- [TASK DETAILS]:
Where in the data below does the word "page" appear? Copy every line that has it.

Stored items from a collection:
--- START ---
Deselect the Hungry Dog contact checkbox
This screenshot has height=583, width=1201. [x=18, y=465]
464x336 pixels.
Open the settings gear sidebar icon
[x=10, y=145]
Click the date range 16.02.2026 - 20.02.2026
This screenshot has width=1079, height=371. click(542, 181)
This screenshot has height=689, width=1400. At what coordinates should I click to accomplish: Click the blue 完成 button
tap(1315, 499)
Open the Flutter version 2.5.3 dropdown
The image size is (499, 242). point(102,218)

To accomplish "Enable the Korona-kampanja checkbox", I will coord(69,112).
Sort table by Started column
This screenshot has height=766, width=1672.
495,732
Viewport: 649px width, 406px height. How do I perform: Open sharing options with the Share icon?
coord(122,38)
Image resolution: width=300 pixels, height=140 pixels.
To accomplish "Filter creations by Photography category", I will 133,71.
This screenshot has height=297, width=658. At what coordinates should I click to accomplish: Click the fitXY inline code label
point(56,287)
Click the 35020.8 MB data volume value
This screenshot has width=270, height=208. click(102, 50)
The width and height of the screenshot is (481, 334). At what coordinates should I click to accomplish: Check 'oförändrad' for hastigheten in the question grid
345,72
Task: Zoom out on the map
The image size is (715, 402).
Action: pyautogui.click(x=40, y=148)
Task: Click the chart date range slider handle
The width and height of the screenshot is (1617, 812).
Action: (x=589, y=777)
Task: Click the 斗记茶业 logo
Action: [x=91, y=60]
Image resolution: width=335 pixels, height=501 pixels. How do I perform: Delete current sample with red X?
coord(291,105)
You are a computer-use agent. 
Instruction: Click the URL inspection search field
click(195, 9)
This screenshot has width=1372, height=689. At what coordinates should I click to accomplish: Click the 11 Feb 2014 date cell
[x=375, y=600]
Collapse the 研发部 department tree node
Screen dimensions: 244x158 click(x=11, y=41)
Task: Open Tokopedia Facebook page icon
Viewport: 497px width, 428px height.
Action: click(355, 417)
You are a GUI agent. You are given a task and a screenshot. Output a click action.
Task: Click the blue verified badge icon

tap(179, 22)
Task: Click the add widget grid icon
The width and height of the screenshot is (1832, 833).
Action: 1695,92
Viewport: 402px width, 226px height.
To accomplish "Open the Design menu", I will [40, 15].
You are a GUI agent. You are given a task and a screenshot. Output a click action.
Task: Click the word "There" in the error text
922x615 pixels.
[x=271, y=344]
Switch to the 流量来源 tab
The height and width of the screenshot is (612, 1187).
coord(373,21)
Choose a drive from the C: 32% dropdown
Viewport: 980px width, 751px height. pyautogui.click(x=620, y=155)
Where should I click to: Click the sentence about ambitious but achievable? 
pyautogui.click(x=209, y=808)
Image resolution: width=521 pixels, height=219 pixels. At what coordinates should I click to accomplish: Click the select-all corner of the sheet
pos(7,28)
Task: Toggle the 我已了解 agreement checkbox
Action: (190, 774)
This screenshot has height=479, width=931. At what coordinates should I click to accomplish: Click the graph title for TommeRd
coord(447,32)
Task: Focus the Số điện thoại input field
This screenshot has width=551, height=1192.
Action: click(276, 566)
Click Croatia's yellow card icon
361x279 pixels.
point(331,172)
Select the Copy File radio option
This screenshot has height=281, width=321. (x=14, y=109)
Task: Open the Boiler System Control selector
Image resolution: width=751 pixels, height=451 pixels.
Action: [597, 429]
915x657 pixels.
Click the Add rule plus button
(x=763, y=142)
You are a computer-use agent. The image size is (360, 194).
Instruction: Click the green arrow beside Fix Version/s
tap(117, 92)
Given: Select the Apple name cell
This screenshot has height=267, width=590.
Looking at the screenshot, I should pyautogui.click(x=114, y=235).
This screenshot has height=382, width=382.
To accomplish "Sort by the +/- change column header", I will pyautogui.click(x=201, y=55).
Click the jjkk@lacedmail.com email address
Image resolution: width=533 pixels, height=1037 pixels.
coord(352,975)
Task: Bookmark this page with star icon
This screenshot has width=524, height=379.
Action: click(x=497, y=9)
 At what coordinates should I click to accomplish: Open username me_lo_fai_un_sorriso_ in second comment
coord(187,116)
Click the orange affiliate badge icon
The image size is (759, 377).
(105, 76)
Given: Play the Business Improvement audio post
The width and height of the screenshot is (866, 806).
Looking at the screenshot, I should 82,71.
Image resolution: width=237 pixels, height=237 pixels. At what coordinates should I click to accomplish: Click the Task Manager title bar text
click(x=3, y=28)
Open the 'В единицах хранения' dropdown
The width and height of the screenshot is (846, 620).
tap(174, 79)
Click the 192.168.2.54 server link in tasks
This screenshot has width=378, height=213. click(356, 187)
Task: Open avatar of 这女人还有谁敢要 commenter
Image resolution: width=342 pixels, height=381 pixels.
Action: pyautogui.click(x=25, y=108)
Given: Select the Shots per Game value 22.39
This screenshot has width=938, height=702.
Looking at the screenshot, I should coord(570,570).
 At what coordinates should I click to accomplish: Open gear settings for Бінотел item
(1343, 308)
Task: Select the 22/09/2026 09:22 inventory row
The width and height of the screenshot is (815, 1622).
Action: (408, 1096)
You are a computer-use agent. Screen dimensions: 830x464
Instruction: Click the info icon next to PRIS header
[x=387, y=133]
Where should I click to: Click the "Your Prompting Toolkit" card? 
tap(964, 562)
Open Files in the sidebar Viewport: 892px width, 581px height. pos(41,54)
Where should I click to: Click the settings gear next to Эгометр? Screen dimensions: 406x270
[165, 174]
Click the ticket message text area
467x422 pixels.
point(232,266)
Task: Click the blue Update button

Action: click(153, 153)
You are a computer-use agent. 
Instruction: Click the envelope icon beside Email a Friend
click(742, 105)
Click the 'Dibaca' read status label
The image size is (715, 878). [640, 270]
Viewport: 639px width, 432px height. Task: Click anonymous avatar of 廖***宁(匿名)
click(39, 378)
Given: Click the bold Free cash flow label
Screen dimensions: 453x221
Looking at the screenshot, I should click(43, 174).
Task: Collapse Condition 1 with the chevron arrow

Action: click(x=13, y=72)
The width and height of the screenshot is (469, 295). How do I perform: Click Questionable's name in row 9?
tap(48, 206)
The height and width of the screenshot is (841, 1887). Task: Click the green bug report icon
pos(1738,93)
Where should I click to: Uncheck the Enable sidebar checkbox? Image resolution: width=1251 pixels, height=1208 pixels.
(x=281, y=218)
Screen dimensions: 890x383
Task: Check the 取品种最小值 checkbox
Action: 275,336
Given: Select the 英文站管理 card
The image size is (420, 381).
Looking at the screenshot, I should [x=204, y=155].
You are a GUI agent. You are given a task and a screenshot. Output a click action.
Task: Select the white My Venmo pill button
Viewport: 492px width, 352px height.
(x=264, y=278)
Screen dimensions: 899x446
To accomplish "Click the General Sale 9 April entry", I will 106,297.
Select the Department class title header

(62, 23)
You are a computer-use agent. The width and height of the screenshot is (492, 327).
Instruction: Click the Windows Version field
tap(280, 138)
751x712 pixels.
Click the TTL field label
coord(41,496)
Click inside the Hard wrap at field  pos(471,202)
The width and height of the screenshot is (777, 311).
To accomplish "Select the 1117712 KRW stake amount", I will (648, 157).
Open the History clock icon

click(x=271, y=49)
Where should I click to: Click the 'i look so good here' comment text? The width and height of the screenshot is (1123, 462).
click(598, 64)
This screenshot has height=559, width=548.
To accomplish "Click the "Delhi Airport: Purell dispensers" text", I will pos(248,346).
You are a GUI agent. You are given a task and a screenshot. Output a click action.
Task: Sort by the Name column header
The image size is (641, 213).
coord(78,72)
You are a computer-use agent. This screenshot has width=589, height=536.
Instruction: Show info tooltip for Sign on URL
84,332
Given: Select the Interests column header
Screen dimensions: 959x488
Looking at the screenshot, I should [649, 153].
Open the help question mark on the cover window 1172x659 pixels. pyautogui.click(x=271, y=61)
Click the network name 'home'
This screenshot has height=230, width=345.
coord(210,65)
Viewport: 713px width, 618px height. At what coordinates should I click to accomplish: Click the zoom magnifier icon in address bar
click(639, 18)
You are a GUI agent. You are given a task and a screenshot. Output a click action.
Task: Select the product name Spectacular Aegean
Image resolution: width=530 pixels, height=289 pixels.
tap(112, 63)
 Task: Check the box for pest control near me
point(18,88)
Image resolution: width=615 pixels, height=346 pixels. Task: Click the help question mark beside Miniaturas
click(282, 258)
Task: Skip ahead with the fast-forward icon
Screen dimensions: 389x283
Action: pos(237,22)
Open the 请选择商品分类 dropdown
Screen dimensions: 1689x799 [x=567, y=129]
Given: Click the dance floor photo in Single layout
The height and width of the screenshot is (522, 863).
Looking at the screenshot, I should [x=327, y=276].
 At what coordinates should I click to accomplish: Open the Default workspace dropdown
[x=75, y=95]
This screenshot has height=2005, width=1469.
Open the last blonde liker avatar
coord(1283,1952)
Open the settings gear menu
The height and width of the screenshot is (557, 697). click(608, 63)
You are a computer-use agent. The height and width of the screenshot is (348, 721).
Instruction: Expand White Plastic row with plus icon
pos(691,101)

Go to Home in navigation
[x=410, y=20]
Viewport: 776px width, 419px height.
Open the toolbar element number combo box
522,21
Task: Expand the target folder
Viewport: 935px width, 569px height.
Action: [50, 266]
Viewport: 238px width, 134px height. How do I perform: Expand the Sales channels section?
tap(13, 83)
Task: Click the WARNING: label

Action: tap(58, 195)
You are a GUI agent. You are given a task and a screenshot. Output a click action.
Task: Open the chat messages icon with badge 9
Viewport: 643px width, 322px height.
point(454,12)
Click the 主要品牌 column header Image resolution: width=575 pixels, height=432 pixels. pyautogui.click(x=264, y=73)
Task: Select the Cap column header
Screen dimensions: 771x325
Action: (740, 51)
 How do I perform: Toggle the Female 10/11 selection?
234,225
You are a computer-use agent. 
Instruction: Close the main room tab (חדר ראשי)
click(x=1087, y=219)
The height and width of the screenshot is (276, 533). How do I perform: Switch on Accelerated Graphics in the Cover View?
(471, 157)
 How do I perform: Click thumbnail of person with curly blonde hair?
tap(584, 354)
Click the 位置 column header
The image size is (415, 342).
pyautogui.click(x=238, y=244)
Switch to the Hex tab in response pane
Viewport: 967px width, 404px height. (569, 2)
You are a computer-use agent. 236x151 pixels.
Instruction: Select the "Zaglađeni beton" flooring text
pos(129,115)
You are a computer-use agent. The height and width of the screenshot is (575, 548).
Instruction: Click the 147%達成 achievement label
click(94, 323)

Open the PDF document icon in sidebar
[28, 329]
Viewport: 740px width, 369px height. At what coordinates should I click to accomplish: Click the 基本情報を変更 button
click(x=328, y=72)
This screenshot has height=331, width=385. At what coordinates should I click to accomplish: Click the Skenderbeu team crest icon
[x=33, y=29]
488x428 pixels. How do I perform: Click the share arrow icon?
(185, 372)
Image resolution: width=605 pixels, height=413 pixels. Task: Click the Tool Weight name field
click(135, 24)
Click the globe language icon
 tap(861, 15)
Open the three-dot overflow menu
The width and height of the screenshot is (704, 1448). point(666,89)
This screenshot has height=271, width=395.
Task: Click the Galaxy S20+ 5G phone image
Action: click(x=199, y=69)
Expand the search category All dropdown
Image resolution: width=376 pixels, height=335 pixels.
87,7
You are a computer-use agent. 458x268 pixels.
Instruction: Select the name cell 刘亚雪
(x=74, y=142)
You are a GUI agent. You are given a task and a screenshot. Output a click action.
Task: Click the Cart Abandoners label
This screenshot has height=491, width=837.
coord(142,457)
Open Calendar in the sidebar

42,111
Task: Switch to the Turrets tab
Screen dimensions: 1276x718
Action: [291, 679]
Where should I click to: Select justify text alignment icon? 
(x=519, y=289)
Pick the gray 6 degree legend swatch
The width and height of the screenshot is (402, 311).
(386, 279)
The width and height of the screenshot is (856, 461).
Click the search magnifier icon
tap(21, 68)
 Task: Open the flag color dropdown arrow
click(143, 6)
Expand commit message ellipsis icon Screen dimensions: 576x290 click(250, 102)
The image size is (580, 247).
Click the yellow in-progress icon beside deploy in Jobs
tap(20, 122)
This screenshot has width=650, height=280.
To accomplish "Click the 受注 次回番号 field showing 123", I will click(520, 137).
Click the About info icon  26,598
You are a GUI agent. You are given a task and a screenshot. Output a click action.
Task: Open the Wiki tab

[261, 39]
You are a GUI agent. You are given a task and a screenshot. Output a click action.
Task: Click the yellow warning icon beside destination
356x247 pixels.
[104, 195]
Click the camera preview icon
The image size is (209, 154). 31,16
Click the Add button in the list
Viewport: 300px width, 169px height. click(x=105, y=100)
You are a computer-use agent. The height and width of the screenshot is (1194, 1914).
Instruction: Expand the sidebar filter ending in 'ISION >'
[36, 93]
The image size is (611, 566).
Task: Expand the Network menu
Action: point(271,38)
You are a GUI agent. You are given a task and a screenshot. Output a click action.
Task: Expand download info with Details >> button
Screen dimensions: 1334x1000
--- END ---
- [OUTPUT OF THE TASK]:
Task: Open Tokopedia Facebook page icon
Task: Bookmark this page with star icon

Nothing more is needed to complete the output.